Zoom hires Facebook’s former chief of security to improve privacy and security

(Reuters) – Zoom Video Communications Inc has acquired former Facebook security chief Alex Stamos as a consultant and set up an advisory board to improve the privacy and security of its fast-growing video conferencing app amid a global backlash.

After the locks associated with corona viruses forced people to work from home, millions of people flocked to the Zoom platform, which was attracted to ease of use. Thousands of schools also used the free offer to start online classes.

This, in turn, resulted in a review of the platform, and Zoom was reviewed by users who were concerned about the lack of end-to-end meeting session encryption, traffic routing through China, and “zoom bombing” for uninvited guests crashed, generally criticized.

In a series of tweets in late March, Stamos Zoom asked to be more transparent and to introduce a 30-day security plan.

After these tweets, Eric Yuan, Zoom’s chief executive officer, called Stamos and asked him to help the company build its security, privacy, and security skills as an outside consultant.

“Zoom has some key roles in core application security, cryptographic design, and infrastructure security, and I’m looking forward to working with Zoom’s development teams on these projects,” Stamos, now an associate professor at Stanford University, wrote in a blog post on Wednesday.

Taiwan and Germany have restricted usage, while SpaceX from Elon Musk has banned the app for security reasons. It was also beaten with a class action lawsuit.

“It would be in Zoom’s best interest to undertake a thorough investigation of the vulnerabilities and report whether the vulnerabilities have actually resulted in a compromise,” said Theresa Payton, former White House chief information officer and currently CEO of Fortalice -Solutions.
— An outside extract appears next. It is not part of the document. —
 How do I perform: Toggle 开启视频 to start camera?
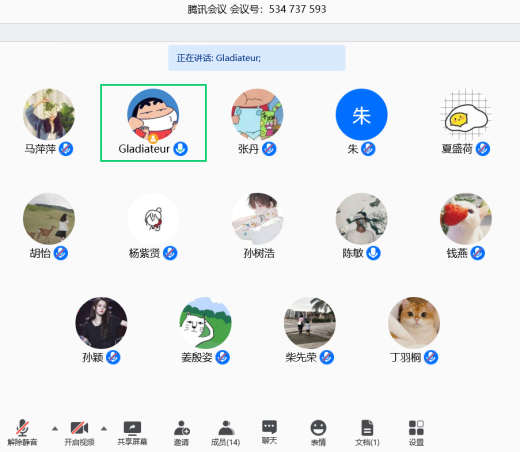pyautogui.click(x=79, y=433)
To address these concerns, Zoom formed a CISO Council, which includes senior information security officers from HSBC, NTT Data, Procore, and Ellie Mae, to discuss privacy, security, and technology issues.

It has also set up a board to advise CEO Yuan on privacy issues. The first members included executives from VMware, Netflix, Uber and Electronic Arts.

Zoom will also be hosting a weekly webinar starting at 10:00 a.m. on Wednesday to provide privacy and security updates.

In Zoom, which competes with Microsoft’s Microsoft and Webex teams, daily users have risen from 10 million to 200 million, and the stock hit a record high in March.

However, recent concerns have saved 31% from the March stock high of $ 164.94 to the close on Tuesday. It rose 8% in early Wednesday trading on the Nasdaq.